*Aim 1*. Quote the mailing list reply about autovacuum scheduling word for word, in full.
*Aim 2*. Convert every line of the listing into a Markdown table with the columns Row and Line, numbering the rows and leaving out blank lines. Omit the pictures from the table.

*Passage to read*.

>> begin

Re: another autovacuum scheduling thread

From: David Rowley <dgrowleyml(at)gmail(dot)com>
To: Sami Imseih <samimseih(at)gmail(dot)com>
Cc: Nathan Bossart <nathandbossart(at)gmail(dot)com>, Robert Haas <robertmhaas(at)gmail(dot)com>, Jeremy Schneider <schneider(at)ardentperf(dot)com>, pgsql-hackers(at)postgresql(dot)org
Subject: Re: another autovacuum scheduling thread
Date: 2025-10-23 20:24:34
Message-ID: CAApHDvpxE8ci83d02dRE3-fMetb4Dc89-80FrjkGDz2q+ByJog@mail.gmail.com
Views: Whole Thread | Raw Message | Download mbox | Resend email
Thread:
Lists: pgsql-hackers

On Fri, 24 Oct 2025 at 08:33, Sami Imseih <samimseih(at)gmail(dot)com> wrote:
> Yeah, you’re correct, the list already exists; sorry I missed that. My
> main concern is
> the additional overhead of the sort operation, especially if we have
> many eligible
> tables and an aggressive autovacuum_naptime.

It is true that there are reasons that millions of tables could
suddenly become eligible for autovacuum work with the consumption of a
single xid, but I imagine sorting the list of tables is probably the
least of the DBAs worries for that case as sorting the
tables_to_process list is going to take a tiny fraction of the time
that doing the vacuum work will take.

>> end

(Screenshot and document pointing records)
>> begin

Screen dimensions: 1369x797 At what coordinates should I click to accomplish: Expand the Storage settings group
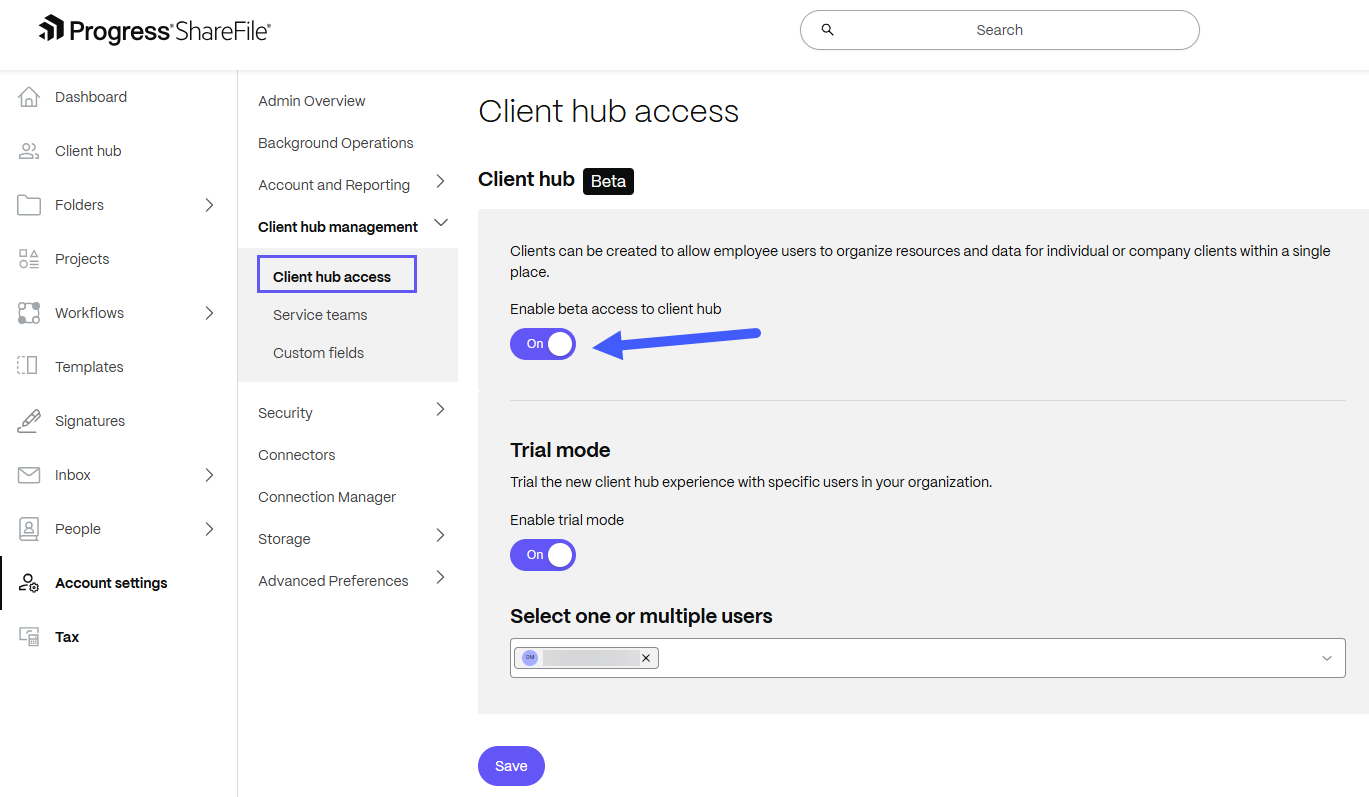[283, 538]
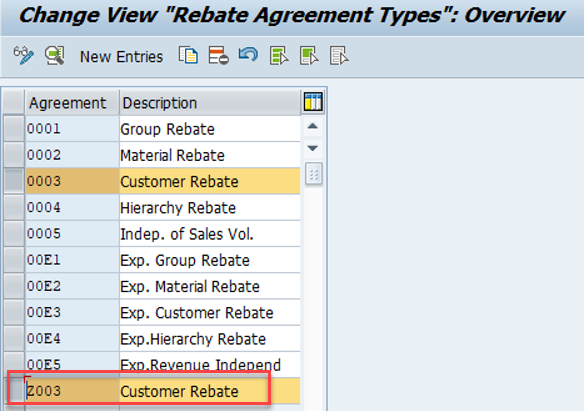The height and width of the screenshot is (411, 587).
Task: Toggle row selector for 0003 Customer Rebate
Action: tap(14, 181)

>> end

*Worked solution 1*.
Re: another autovacuum scheduling thread

From: David Rowley <dgrowleyml(at)gmail(dot)com>
To: Sami Imseih <samimseih(at)gmail(dot)com>
Cc: Nathan Bossart <nathandbossart(at)gmail(dot)com>, Robert Haas <robertmhaas(at)gmail(dot)com>, Jeremy Schneider <schneider(at)ardentperf(dot)com>, pgsql-hackers(at)postgresql(dot)org
Subject: Re: another autovacuum scheduling thread
Date: 2025-10-23 20:24:34
Message-ID: CAApHDvpxE8ci83d02dRE3-fMetb4Dc89-80FrjkGDz2q+ByJog@mail.gmail.com
Views: Whole Thread | Raw Message | Download mbox | Resend email
Thread:
Lists: pgsql-hackers

On Fri, 24 Oct 2025 at 08:33, Sami Imseih <samimseih(at)gmail(dot)com> wrote:
> Yeah, you’re correct, the list already exists; sorry I missed that. My
> main concern is
> the additional overhead of the sort operation, especially if we have
> many eligible
> tables and an aggressive autovacuum_naptime.

It is true that there are reasons that millions of tables could
suddenly become eligible for autovacuum work with the consumption of a
single xid, but I imagine sorting the list of tables is probably the
least of the DBAs worries for that case as sorting the
tables_to_process list is going to take a tiny fraction of the time
that doing the vacuum work will take.

*Worked solution 2*.
| Row | Line |
|---|---|
| 1 | Screen dimensions: 1369x797 At what coordinates should I click to accomplish: Expand the Storage settings group |
| 2 | [283, 538] |
| 3 | The height and width of the screenshot is (411, 587). |
| 4 | Task: Toggle row selector for 0003 Customer Rebate |
| 5 | Action: tap(14, 181) |